Mrs. Newberry sought to bar the way, but she could not succeed in that when she could think of no pretext for detaining the girl, so Muriel brushed past her and went to her own room.
Ethel returned to the library—so called because it contained a few hundred unread books, the newspapers, and all the current magazines. She said to herself that she wanted to think it over, "it" being the opportunity that she had so ceremoniously afforded Stainton and Muriel, together with Muriel's sudden desire for privacy.
Nevertheless, think it over as she would, she made nothing of it. When Preston returned from one of his clubs, several hours later, she was no nearer to a solution than she had at first been, and she told him so.
"I don't understand it," said Ethel. "I don't understand it at all."
Preston enjoyed his clubs so much that he rarely returned from them in his pleasantest mood.
"Then," he asked, "don't you think it might possibly be just as well for you to let it alone?"
This occurred on a Thursday. As the week progressed and passed and James Stainton did not reappear, Mrs. Newberry found it increasingly difficult to follow the advice that her husband had pointedly suggested. She assailed Muriel several times to no purpose. She wrote to Stainton, asking him to come to dinner, but he replied that he was too desperately engaged in some business that she surmised was vaguely connected with a French syndicate and his mine. Then, Muriel's silence unbroken, she made one or two tentative advances, merely inviting the confidence that she had theretofore demanded as her consanguineous right; but her niece's manner of meeting these advances merely served to simplify the task of wifely obedience.
When light was at last cast on the puzzle, it was Muriel's free will that vouchsafed it.
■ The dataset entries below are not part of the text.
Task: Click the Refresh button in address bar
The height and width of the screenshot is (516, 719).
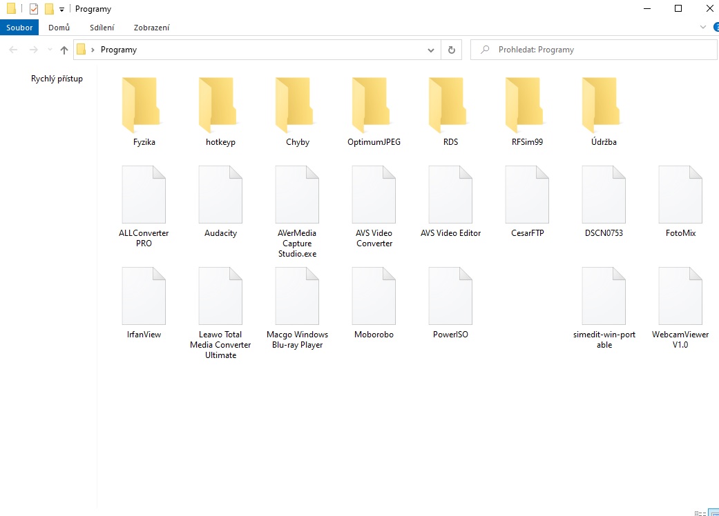Action: pos(452,50)
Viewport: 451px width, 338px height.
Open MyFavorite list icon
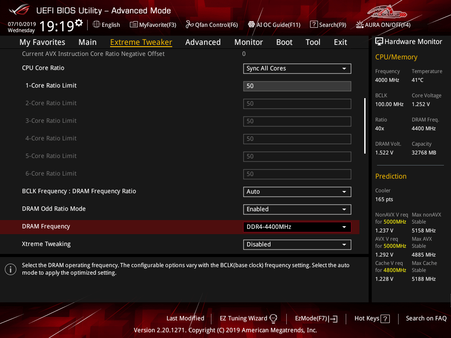[134, 25]
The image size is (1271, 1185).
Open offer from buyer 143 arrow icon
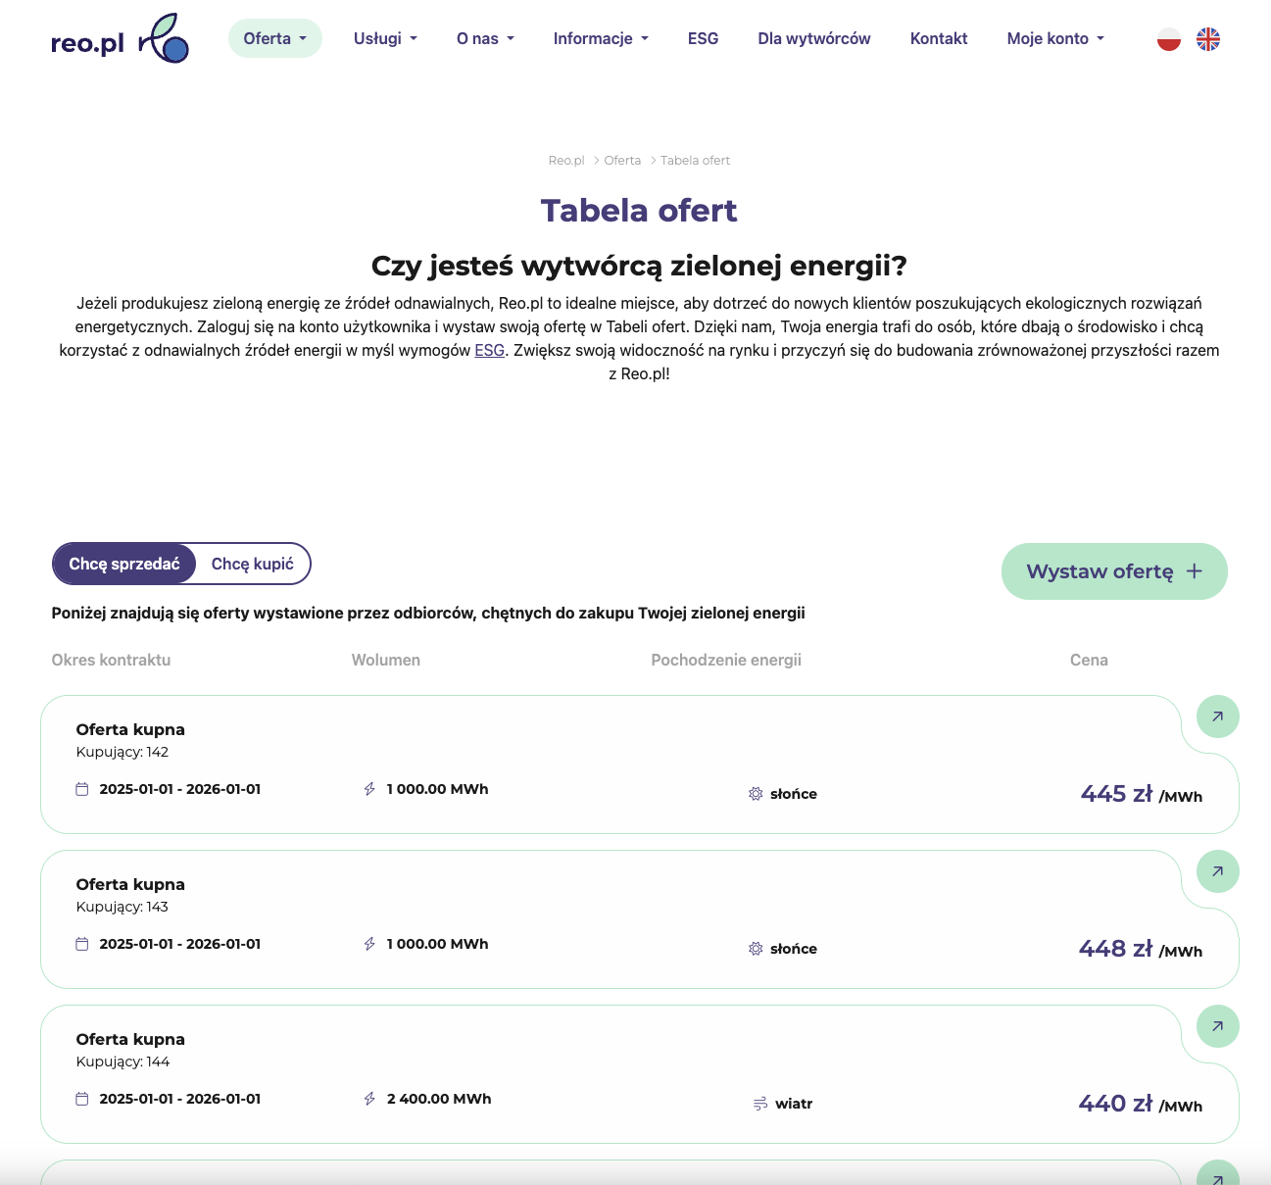pos(1217,871)
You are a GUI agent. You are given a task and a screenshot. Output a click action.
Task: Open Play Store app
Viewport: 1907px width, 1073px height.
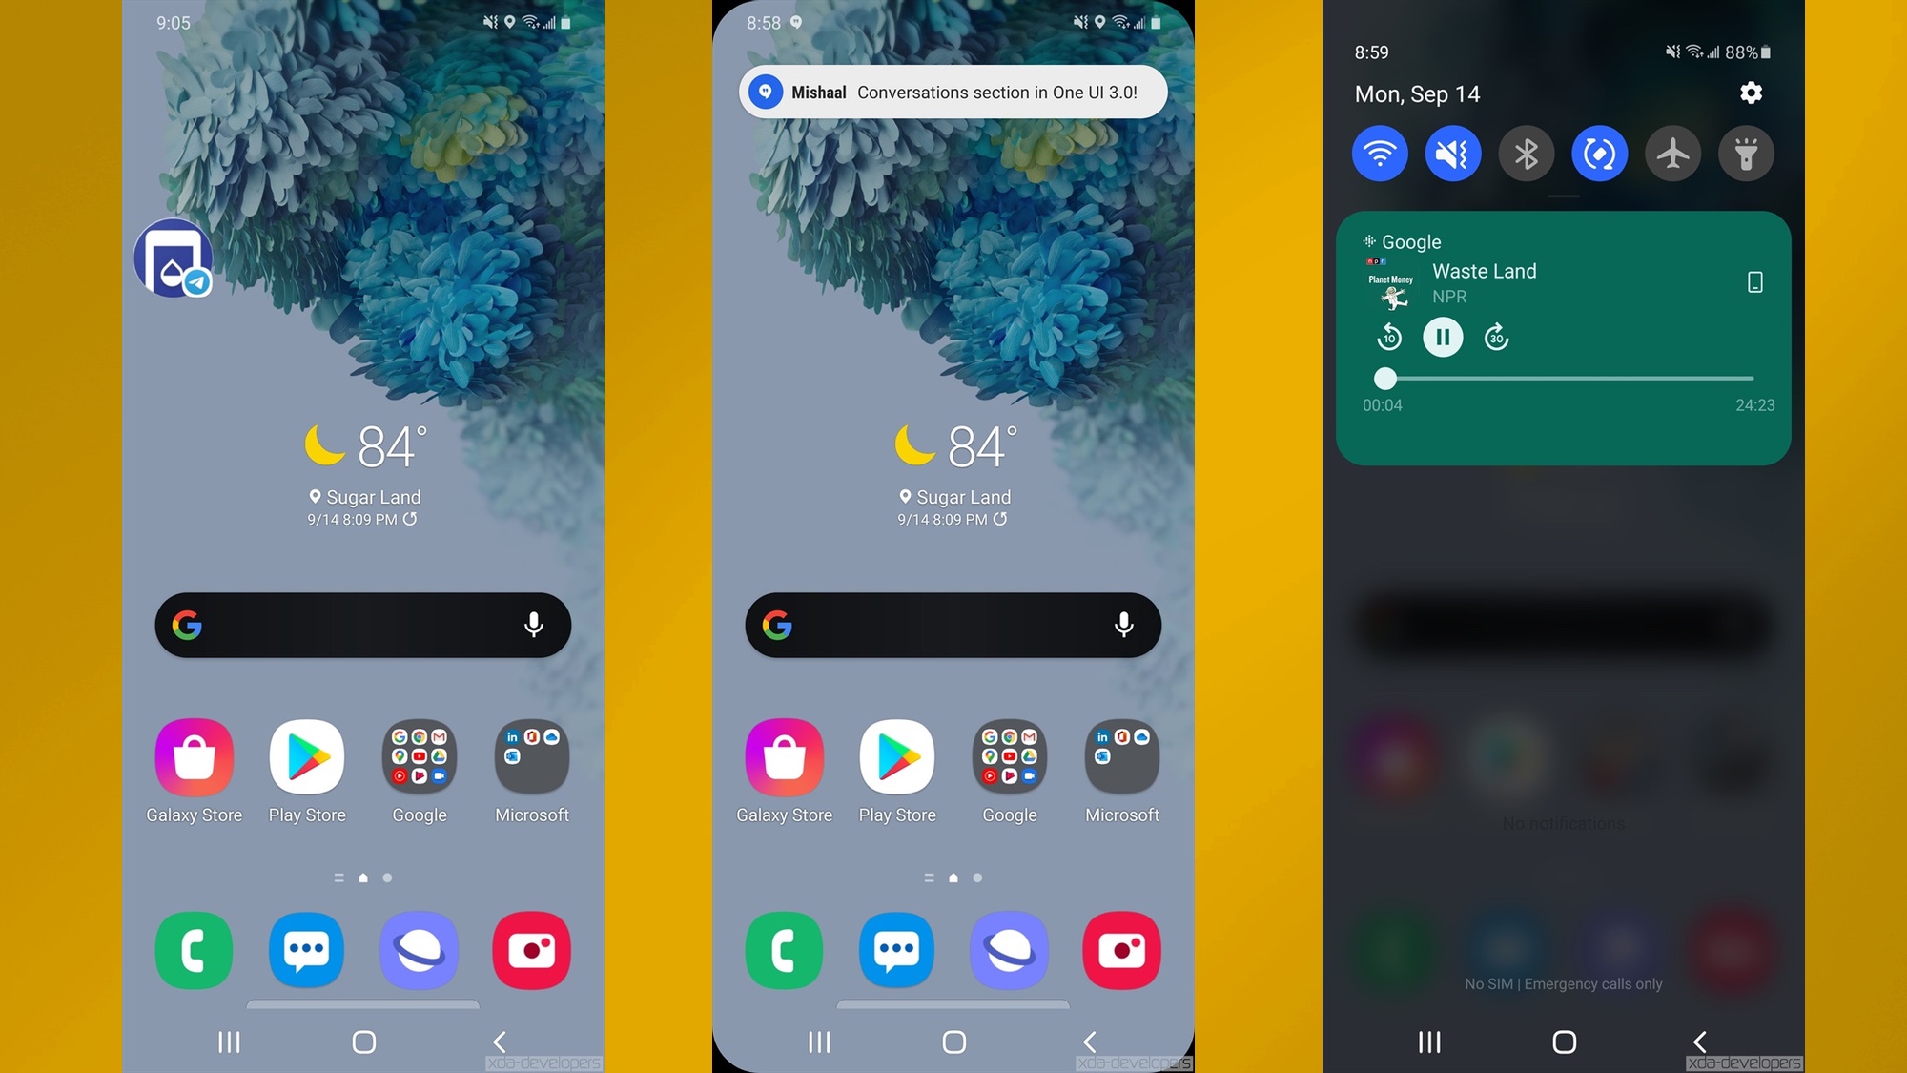306,757
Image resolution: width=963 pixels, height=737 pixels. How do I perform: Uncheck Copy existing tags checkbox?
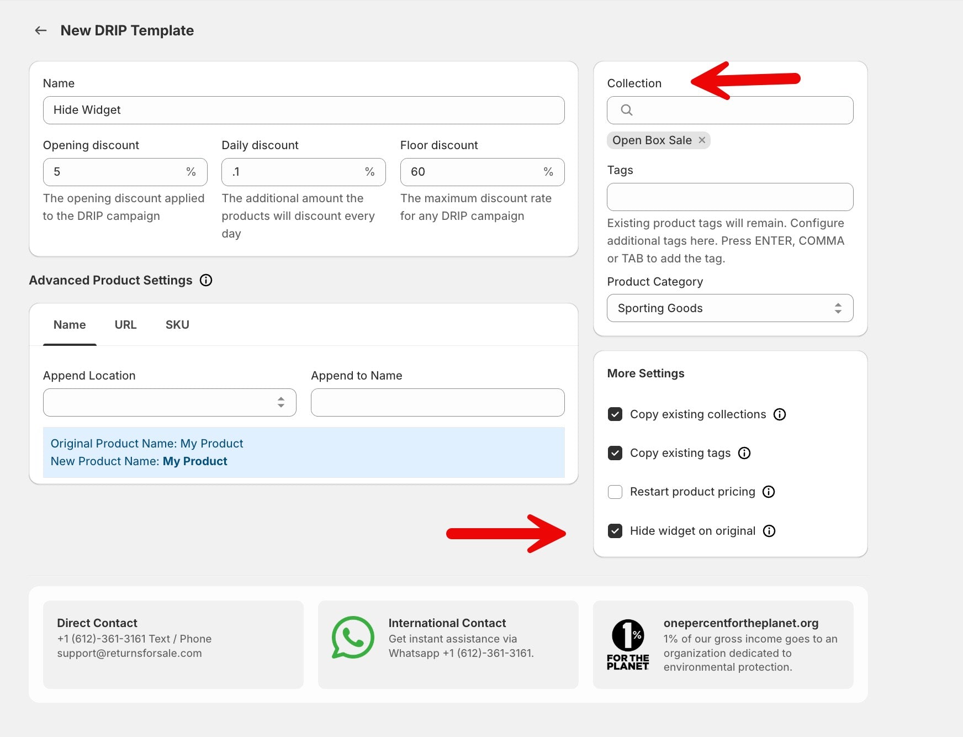coord(615,453)
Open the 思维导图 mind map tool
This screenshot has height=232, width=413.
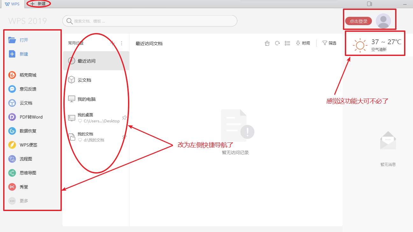coord(12,173)
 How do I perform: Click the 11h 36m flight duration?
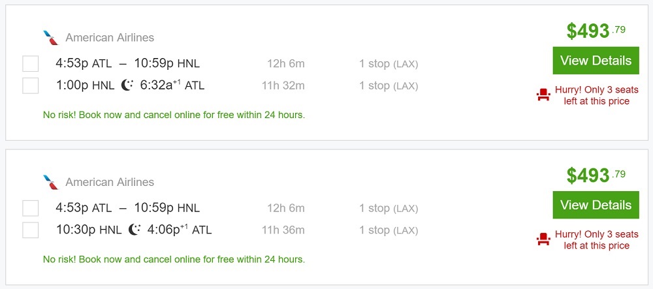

On the Wednesday that fell thirteen days after Stainton's mysteriously terminated call, Muriel entered Ethel's boudoir—it was a pink boudoir—where Mrs. Newberry was attempting, at eleven o'clock in the morning, to dress in time for a two o'clock luncheon.
"Can you spare Marie?" asked Muriel. Marie was Mrs. Newberry's maid, just then fluttering about her mistress, who, her dressing advanced only beyond the ordeal of corsets, was seated, in a grandiose kimono, before mirrors.
"In two hours and a half perhaps I can," said Ethel. "Why?"